Supermärkte verramschen erneut Joghurt

Einige deutsche Supermarktketten, darunter der Discounter Lidl und die niedersächsische Handelskette Combi werben erneut mit bis zu 40 Prozent Preisnachlass auf Marken-Joghurt. Während der Bauernverband darauf mit harscher Kritik reagiert, fordert der Handel die Lockerung des Verkaufsverbotes unter Einstandspreis.

Das Verramschen des Joghurts sei 'vollkommen inakzeptabel', erklärte Dr. Helmut Born, Generalsekretär des Deutschen Bauernverbandes (DBV). Hier werde ein hochwertiges Lebensmittel als Billig-Produkt 'verramscht'. Die Verkaufspreise, u.a. bei Lidl, stünden in keinem Verhältnis zum Wert und dem Aufwand für die Herstellung des Joghurts.
In 2011 ist der Absatz von Fruchtjoghurt in Deutschland um 1,5 Prozent zurückgegangen, der Umsatz sogar um 2,6 Prozent. Der Lebensmitteleinzelhandel versucht immer wieder mit Niedrigstpreis-Angeboten im Mopro-Bereich (die in der Regel meist nur für wenige Tage gelten) die Kunden in die Läden zu locken, obwohl seit das am 22. Dezember 2007 in Kraft getretene Gesetz zur Bekämpfung von Preismissbrauch im Bereich der Energieversorgung und des Lebensmittelhandels auch nur den gelegentlichen Verkauf von Lebensmitteln unter Einstandspreis untersagt. Dabei ist auch klargestellt worden, dass bei Lebensmitteln nur drohender Verderb oder drohende „Unverkäuflichkeit“ (etwa bei Saisonartikeln) sowie „vergleichbar schwerwiegende Fälle“ eine sachliche Rechtfertigung darstellen. Weiterhin ist deren Abgabe an gemeinnützige Einrichtungen (etwa Tafeln) explizit ausgenommen.
Diese zunächst bis Ende 2012 befristeten Änderungen im Gesetz, sollen nach einem Beschluss des Bundeskabinetts um fünf Jahre bis 2017 verlängert werden. Dies sieht die kürzlich verabschiedete Novelle des Gesetzes gegen Wettbewerbsbeschränkungen vor.

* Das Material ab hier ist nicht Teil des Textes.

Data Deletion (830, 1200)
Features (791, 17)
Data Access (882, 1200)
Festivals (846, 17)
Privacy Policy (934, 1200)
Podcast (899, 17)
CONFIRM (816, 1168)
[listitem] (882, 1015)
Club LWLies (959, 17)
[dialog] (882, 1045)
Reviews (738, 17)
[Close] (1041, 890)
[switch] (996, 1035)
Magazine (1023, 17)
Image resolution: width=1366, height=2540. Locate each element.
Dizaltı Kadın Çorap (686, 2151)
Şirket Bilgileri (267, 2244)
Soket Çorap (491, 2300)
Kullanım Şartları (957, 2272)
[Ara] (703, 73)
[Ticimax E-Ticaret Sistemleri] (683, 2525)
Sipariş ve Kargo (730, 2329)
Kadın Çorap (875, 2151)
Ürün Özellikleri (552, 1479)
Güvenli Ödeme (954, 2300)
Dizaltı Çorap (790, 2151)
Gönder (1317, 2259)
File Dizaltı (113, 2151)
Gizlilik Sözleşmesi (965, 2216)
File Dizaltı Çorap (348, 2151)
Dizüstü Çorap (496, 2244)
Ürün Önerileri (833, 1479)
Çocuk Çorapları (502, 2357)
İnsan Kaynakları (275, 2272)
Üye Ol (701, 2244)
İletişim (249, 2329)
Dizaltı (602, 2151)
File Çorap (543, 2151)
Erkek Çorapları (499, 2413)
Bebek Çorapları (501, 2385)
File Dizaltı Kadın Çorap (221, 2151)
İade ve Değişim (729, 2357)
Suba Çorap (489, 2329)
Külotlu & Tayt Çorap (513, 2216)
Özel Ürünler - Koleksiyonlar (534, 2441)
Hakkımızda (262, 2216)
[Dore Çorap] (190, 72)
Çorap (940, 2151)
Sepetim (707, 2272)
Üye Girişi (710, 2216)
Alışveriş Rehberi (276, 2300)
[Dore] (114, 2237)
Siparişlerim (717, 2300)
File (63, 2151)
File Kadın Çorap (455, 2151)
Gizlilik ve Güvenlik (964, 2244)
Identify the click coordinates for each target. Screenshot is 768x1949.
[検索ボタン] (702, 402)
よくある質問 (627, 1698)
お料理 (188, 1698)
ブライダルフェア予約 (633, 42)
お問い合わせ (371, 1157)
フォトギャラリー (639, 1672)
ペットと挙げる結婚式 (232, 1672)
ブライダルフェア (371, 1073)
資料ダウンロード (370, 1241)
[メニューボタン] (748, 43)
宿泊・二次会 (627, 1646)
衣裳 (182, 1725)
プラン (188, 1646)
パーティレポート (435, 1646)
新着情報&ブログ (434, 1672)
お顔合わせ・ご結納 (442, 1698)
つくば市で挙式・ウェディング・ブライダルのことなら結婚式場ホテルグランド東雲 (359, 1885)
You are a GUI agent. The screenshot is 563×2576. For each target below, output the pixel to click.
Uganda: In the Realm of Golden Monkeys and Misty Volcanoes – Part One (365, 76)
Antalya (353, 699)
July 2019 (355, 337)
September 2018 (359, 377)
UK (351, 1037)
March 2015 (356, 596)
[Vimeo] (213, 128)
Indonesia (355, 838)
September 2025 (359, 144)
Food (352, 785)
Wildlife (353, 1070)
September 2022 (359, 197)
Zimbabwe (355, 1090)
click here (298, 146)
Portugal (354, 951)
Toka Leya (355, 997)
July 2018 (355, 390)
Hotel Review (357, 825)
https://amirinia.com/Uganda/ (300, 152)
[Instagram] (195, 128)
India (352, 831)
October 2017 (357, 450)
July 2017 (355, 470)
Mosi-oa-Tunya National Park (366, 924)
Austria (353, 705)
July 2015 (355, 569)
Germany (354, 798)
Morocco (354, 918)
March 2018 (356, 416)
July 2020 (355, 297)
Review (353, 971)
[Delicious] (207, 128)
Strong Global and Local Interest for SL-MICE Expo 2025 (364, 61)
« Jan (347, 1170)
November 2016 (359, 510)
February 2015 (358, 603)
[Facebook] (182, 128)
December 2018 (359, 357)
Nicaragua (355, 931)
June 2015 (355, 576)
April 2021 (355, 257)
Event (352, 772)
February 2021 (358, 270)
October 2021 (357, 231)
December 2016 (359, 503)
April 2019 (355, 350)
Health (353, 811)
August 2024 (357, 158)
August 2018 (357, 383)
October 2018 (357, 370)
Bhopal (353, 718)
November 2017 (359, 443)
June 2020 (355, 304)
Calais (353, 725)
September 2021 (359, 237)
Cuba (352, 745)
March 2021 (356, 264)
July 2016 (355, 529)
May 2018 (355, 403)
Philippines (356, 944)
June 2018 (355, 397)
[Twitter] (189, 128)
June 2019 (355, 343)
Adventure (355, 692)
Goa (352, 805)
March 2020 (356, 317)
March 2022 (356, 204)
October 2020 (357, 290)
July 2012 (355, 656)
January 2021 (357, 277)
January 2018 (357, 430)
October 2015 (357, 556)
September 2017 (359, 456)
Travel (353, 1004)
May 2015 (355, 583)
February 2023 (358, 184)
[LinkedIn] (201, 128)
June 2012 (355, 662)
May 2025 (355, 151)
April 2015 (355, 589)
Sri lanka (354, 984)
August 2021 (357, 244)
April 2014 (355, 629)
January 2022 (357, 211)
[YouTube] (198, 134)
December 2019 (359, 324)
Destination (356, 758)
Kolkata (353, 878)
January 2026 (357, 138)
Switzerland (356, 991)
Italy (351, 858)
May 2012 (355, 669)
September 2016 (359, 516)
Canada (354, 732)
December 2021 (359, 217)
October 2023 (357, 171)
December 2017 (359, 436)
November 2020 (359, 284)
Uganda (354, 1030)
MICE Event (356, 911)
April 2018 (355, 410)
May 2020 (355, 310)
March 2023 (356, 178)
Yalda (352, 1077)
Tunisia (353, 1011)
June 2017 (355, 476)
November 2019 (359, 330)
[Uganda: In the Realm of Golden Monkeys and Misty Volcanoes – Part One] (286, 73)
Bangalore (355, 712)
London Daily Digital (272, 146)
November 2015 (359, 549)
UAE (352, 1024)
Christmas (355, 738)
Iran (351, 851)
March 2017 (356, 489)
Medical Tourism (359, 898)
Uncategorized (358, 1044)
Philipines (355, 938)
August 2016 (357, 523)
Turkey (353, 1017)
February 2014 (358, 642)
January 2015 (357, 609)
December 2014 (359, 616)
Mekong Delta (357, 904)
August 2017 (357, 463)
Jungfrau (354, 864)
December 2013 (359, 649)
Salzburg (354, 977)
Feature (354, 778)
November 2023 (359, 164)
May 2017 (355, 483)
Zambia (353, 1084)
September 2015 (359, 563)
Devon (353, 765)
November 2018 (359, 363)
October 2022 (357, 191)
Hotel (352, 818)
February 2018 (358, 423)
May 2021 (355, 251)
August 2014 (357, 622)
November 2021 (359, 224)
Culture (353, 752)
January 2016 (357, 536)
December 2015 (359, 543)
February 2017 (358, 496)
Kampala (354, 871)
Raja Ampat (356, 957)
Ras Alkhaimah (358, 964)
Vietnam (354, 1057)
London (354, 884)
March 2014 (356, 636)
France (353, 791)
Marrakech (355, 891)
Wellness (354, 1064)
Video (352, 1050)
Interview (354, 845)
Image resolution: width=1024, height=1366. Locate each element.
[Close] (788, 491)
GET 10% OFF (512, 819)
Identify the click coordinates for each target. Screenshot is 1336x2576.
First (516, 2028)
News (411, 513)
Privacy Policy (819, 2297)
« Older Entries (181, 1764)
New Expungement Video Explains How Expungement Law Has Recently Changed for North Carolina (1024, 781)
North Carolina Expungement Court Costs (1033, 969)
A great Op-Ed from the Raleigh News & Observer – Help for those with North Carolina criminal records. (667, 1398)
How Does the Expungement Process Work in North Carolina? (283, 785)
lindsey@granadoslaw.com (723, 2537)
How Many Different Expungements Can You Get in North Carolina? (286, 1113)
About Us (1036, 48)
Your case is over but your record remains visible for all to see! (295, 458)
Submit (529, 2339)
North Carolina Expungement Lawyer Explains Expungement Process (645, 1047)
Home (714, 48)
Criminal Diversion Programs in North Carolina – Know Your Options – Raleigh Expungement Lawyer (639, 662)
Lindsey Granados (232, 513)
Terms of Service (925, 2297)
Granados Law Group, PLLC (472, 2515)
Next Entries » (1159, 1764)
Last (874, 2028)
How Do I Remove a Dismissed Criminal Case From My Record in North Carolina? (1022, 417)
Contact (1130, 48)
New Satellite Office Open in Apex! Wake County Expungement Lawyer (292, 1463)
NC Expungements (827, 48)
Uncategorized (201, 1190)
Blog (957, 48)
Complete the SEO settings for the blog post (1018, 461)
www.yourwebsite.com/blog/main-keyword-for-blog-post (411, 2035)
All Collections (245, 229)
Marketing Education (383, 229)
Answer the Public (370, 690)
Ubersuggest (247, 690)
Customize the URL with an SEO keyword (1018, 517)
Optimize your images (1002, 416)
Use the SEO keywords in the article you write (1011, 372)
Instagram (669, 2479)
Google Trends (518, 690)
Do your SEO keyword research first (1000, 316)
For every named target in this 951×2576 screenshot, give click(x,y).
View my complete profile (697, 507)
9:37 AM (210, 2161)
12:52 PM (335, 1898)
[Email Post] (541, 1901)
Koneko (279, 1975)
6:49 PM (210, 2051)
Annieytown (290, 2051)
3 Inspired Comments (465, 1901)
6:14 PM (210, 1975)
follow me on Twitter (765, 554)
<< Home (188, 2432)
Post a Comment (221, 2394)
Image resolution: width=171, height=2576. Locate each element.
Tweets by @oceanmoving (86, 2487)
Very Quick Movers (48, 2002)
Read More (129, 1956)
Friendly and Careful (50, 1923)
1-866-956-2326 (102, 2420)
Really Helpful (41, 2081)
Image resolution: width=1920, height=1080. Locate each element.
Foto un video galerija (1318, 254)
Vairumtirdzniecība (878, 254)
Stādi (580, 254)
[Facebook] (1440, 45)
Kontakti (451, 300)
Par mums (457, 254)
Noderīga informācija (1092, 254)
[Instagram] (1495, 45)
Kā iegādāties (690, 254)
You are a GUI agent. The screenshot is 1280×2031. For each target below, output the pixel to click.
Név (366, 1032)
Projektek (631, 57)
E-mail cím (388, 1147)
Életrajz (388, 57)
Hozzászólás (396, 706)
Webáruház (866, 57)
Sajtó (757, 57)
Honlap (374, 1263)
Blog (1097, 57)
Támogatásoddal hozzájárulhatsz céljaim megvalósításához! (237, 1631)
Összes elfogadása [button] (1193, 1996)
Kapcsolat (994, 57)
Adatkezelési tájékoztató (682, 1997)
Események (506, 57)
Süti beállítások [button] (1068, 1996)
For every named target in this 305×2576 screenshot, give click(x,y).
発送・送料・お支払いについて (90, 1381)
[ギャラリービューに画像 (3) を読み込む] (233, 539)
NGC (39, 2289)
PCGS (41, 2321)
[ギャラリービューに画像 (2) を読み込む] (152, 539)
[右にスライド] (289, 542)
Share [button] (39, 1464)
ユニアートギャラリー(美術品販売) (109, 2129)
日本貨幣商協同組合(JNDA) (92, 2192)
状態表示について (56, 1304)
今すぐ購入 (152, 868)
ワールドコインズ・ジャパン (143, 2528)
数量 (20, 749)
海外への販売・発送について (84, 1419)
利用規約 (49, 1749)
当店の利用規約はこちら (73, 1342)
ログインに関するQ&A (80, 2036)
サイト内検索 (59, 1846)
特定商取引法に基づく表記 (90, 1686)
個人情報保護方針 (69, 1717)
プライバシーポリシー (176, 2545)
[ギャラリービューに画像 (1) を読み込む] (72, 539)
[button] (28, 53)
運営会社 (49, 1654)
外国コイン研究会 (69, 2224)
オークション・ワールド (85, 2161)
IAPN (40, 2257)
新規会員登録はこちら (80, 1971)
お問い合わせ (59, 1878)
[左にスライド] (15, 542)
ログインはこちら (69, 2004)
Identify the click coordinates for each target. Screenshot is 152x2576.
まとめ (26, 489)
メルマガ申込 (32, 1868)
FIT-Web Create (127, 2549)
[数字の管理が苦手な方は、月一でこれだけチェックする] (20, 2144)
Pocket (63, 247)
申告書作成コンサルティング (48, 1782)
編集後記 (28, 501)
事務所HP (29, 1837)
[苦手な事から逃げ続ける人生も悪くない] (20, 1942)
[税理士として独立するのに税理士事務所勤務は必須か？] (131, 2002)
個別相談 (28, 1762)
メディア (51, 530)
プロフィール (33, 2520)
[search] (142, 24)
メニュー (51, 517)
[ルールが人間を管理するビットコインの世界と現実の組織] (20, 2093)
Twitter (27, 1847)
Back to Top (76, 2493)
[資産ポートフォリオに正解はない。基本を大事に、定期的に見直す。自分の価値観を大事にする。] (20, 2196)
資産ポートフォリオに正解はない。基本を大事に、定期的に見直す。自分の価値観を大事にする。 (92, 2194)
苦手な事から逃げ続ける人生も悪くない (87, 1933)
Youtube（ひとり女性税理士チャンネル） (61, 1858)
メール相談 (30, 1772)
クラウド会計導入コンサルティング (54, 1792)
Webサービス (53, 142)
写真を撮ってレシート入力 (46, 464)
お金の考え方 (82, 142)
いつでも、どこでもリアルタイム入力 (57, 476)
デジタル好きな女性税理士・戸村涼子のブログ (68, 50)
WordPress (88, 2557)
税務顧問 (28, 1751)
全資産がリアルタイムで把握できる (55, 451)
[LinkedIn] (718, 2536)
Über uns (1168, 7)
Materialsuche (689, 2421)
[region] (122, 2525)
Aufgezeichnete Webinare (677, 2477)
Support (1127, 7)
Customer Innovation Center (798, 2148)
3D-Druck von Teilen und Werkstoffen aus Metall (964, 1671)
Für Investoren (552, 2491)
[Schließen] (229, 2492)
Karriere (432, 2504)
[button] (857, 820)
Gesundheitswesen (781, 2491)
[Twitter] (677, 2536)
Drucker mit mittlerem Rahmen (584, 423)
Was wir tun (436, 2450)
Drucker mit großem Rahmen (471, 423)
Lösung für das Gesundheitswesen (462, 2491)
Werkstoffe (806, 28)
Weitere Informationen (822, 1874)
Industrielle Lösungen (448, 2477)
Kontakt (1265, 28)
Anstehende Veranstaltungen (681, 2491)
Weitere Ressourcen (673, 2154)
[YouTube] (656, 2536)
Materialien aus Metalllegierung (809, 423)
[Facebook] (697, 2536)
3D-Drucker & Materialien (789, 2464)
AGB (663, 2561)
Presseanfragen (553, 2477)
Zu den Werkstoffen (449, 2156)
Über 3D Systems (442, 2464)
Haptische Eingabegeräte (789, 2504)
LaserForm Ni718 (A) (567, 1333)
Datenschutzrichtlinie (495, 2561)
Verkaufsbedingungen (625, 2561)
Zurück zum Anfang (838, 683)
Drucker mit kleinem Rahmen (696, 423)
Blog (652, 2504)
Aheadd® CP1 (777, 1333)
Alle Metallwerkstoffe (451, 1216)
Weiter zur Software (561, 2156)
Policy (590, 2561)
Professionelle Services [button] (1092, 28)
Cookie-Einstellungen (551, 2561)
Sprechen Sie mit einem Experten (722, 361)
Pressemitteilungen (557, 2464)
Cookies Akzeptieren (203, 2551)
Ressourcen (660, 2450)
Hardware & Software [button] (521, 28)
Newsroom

Einstandspreis ist nicht der Einkaufspreis

Der Einstandspreis (auch Beschaffungspreis oder Bezugspreis) ist ein kaufmännischer Fachbegriff. Er wird vom Bundeskartellamt als Listenpreis des Lieferanten abzüglich aller „preiswirksamen Konditionen“ berechnet. Davon zu unterscheiden ist der Einkaufspreis (EKP). Dieser ist nicht so klar definiert wie der „Bezugspreis“ und bezeichnet meist nur die angefallenen Kosten beim Einkauf des Händlers, die Beschaffungskosten werden teilweise vernachlässigt.
Der Einstandspreis wird wie folgt ermittelt:
Preis je Einheit
− Kalkulationswirksame Preisabschläge (wie Rabatte, Skonto oder Boni)
+ Mindermengenzuschlag
− Vorsteuer, wenn ein Vorsteuerabzug möglich ist
+ Transportkosten (Frachten, Rollgelder, Porto, Verpackungskosten)
+ Bezugsnebenkosten (z.B. Kosten der Transportversicherung und Wegekosten)
+ Zölle

Der Einkaufspreis wird zum Teil ohne Einberechnung dieser Kosten definiert. So wird die Höhe des Einkaufspreises zwischen Vertrieb beim Verkäufer und Einkauf beim Käufer verhandelt. In der Preiskalkulation können die direkten technologischen Kosten für das Material (Fertigungsmaterial) zum Materialverrechnungspreis auf der Grundlage des Kaufpreises oder des Einstandspreises bewertet werden.

Handel wehrt sich

Combi

Auch die Supermarktkette Combi verkauft den Almighurt von Ehrmann für 29 Cent. (Bildquelle: Elite Magazin)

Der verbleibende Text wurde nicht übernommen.